Describe step by step transformations of the function: \[ f(x)=-2|\ln (x)+1|+1 \]

1. **Start with the base function.** Consider the base function \[ y = \ln(x) \] which is defined for \( x > 0 \). 2. **Vertical translation upward by 1.** Add 1 to the output of the logarithm: \[ y = \ln(x) + 1. \] This shifts the graph of \( \ln(x) \) upward by 1 unit. 3. **Apply the absolute value.** Take the absolute value of the entire expression: \[ y = \left|\ln(x)+1\right|. \] This transformation reflects any portion of the graph that falls below the \( x \)-axis (i.e., where \( \ln(x)+1 < 0 \)) upward so that all output values become nonnegative. 4. **Vertical reflection and stretch.** Multiply the absolute value by \(-2\): \[ y = -2\left|\ln(x)+1\right|. \] - The factor \( 2 \) vertically stretches the graph by doubling the distance of each point from the \( x \)-axis. - The negative sign reflects the graph about the \( x \)-axis, turning the previously nonnegative outputs into nonpositive values. 5. **Final vertical translation upward by 1.** Add 1 to the result: \[ y = -2\left|\ln(x)+1\right| + 1. \] This final transformation shifts the entire graph upward by 1 unit.
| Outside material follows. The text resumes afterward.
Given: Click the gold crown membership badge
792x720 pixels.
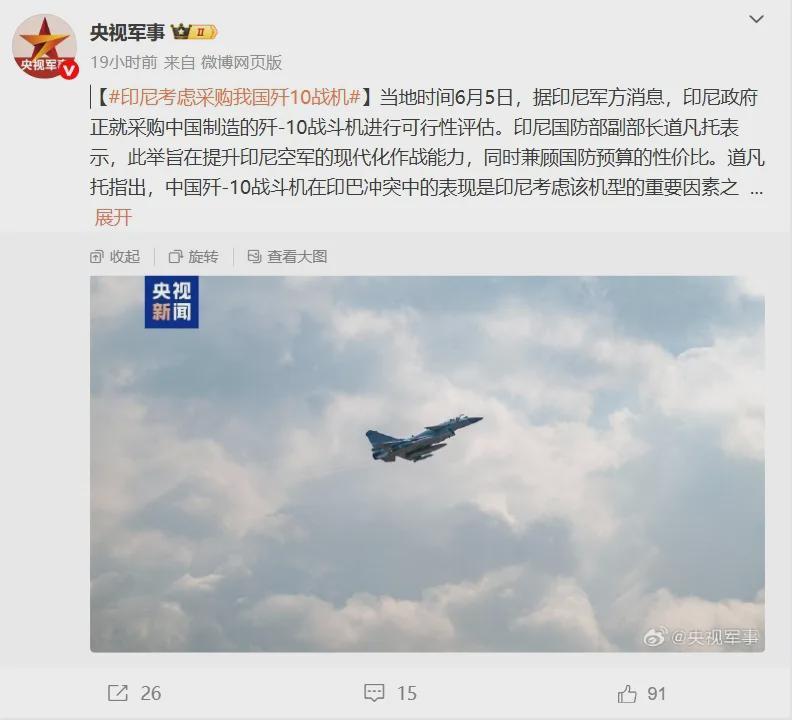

Thus, the function \[ f(x) = -2\left|\ln(x)+1\right| + 1 \] is obtained by performing the following sequence of transformations: - Start with \( y = \ln(x) \), - Shift upward by 1 to get \( y = \ln(x)+1 \), - Apply the absolute value to get \( y = \left|\ln(x)+1\right| \), - Vertically stretch by a factor of 2 and reflect about the \( x \)-axis to get \( y = -2\left|\ln(x)+1\right| \), - Finally, shift upward by 1 to obtain \( y = -2\left|\ln(x)+1\right|+1 \).